ED no(a) PCE - 0600366-59.2024.6.21.0000 - Voto Relator(a) - Sessão: 09/04/2026 00:00 a 10/04/2026 23:59

VOTO

Nos termos do art. 1.022 do Código de Processo Civil, aplicável subsidiariamente ao processo eleitoral, os embargos de declaração destinam-se a sanar obscuridade, contradição, omissão ou erro material no julgado.

Na seara eleitoral, a jurisprudência do Tribunal Superior Eleitoral permanece firme no sentido de que o acolhimento dos aclaratórios, ainda que para fins de prequestionamento, pressupõe a existência de um desses vícios no acórdão embargado.

Segundo entendimento do TSE: "o acolhimento dos embargos de declaração, mesmo para fins de prequestionamento, pressupõe a existência no acórdão embargado de um dos vícios previstos no art. 275 do Código Eleitoral [...]. E, ausente qualquer desses vícios, impõe-se a rejeição dos embargos declaratórios" (TSE, AREspE n. 0600662-25, Rel. Min. Raul Araújo Filho, j. 09.12.2022, DJe 02.02.2023).

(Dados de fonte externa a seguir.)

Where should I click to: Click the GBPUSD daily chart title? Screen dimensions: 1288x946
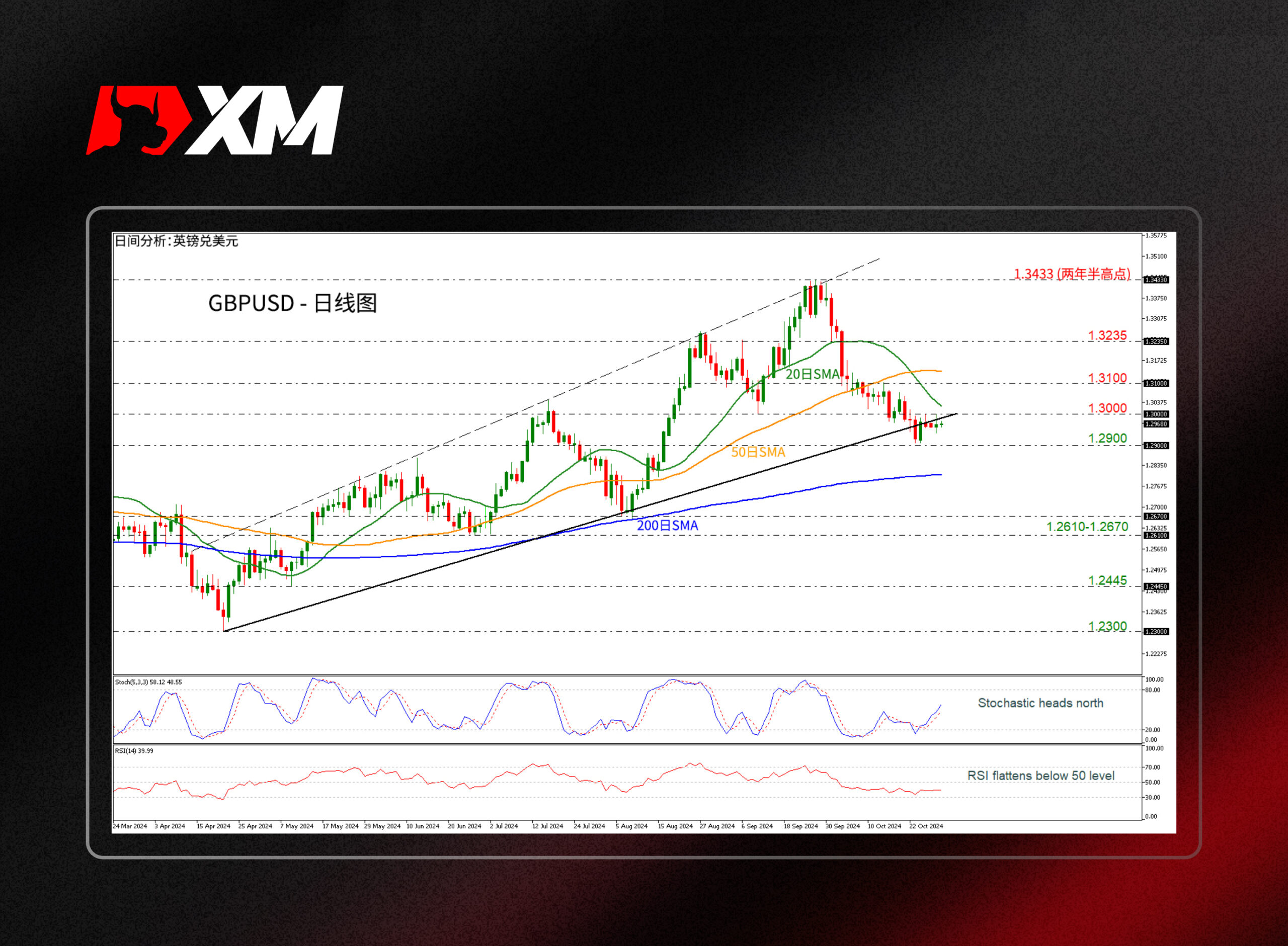coord(292,303)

No caso, os embargantes não apontam, de forma concreta, obscuridade, contradição, omissão ou erro material no acórdão. Limitam-se a requerer o prequestionamento expresso de diversos dispositivos constitucionais e infraconstitucionais, sem demonstrar ponto específico do julgado que tenha deixado de ser enfrentado.

Assim, não se constatando qualquer vício no acórdão embargado, a rejeição dos presentes embargos é medida que se impõe.

Ante o exposto, VOTO pela rejeição dos embargos de declaração.